# START OF Document

Vanessa Bell - Hyde Park Gate, London, UK
Posted by: Groundspeak Regular Member Master Mariner
N 51° 29.966 W 000° 10.882
30U E 695633 N 5709133
This blue plaque indicates that the artist Vanessa Bell (Vanessa Stephen) was "born and lived here until 1904". The plaque is attached to a building at the southern end of Hyde Park Gate on the east side and is one of three blue plaques.
Waymark Code: WMRA2Y
Location: London, United Kingdom
Date Posted: 05/30/2016
Published By:Groundspeak Premium Member bluesnote
Views: 1

Wikipedia has an article about Vanessa Bell that advises:

Vanessa Bell (née Stephen; 30 May 1879 – 7 April 1961) was an English painter and interior designer, a member of the Bloomsbury Group and the sister of Virginia Woolf.

Vanessa Stephen was the eldest daughter of Sir Leslie Stephen and Julia Prinsep Duckworth (1846–1895). The family, including her sister Virginia; brothers Thoby (1880–1906) and Adrian (1883–1948), and half-brothers, George and Gerald Duckworth, lived at 22 Hyde Park Gate, Westminster, London. She was educated at home in languages, mathematics and history, and took drawing lessons from Ebenezer Cook before she attended Sir Arthur Cope's art school in 1896, and then studied painting at the Royal Academy in 1901.

In later life she alleged that during her childhood she had been sexually molested by her half-brothers, George and Gerald Duckworth.

After the deaths of her mother in 1895 and her father in 1904, Vanessa sold 22 Hyde Park Gate and moved to Bloomsbury with Virginia and brothers Thoby and Adrian, where they met and began socialising with the artists, writers and intellectuals who would come to form the Bloomsbury Group. The Bloomsbury Group's first Thursday evening meetings began at Bell's house in Gordon Square.

# END OF Document

**Work instructions:**
• 1. According to the Vanessa Bell page, in what year did Vanessa Stephen begin studying painting at the Royal Academy?
• 2. Please output, word for word, the passage of the Vanessa Bell page that starts at the words "After the deaths" and stops after "in Gordon Square.".

# START OF Stored data

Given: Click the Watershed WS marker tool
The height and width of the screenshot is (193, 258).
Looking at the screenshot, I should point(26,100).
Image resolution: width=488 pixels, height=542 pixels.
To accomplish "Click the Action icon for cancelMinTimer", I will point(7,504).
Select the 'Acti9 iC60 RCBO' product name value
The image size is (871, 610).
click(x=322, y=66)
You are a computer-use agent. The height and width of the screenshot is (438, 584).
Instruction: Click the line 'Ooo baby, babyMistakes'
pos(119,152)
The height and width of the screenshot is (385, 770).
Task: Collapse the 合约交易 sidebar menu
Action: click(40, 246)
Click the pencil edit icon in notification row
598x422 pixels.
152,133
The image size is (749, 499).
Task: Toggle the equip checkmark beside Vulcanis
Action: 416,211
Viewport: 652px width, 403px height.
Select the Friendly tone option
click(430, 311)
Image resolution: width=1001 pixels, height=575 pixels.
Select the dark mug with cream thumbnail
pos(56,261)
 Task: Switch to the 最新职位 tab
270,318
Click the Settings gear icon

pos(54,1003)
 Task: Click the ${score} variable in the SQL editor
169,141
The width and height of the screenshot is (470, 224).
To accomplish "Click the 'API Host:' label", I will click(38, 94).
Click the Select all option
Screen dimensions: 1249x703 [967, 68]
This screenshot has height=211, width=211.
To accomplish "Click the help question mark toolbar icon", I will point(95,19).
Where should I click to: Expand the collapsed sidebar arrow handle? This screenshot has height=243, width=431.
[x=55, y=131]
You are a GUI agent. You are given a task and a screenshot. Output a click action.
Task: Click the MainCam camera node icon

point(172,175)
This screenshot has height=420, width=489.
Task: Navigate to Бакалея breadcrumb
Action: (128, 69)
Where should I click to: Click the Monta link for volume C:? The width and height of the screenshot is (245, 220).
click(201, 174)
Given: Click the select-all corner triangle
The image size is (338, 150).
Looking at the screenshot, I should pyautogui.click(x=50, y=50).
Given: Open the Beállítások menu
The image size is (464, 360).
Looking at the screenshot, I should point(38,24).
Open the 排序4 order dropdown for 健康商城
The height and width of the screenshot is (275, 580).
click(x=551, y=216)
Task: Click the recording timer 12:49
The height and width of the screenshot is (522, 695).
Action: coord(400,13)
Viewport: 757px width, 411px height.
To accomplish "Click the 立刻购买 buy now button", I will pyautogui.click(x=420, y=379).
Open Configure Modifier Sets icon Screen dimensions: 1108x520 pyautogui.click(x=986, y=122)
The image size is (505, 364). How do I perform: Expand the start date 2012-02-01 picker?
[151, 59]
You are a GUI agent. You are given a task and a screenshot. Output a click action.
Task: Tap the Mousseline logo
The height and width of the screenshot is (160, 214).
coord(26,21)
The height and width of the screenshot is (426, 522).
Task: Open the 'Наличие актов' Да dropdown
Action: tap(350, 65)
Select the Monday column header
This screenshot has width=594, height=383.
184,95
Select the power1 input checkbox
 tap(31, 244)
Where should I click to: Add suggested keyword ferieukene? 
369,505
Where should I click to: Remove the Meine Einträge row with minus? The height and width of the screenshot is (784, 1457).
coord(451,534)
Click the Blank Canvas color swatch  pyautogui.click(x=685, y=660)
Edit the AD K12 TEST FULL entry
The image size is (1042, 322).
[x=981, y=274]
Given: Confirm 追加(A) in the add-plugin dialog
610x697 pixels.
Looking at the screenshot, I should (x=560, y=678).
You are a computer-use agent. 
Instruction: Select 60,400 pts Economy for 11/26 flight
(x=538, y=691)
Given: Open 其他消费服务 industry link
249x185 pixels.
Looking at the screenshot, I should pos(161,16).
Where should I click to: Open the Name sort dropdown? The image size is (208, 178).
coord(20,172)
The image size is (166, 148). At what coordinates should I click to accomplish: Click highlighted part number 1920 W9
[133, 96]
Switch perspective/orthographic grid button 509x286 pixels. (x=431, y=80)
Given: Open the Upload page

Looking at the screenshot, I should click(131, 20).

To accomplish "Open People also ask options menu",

# END OF Stored data

**Worked answers:**
• 1. 1901

• 2.
After the deaths of her mother in 1895 and her father in 1904, Vanessa sold 22 Hyde Park Gate and moved to Bloomsbury with Virginia and brothers Thoby and Adrian, where they met and began socialising with the artists, writers and intellectuals who would come to form the Bloomsbury Group. The Bloomsbury Group's first Thursday evening meetings began at Bell's house in Gordon Square.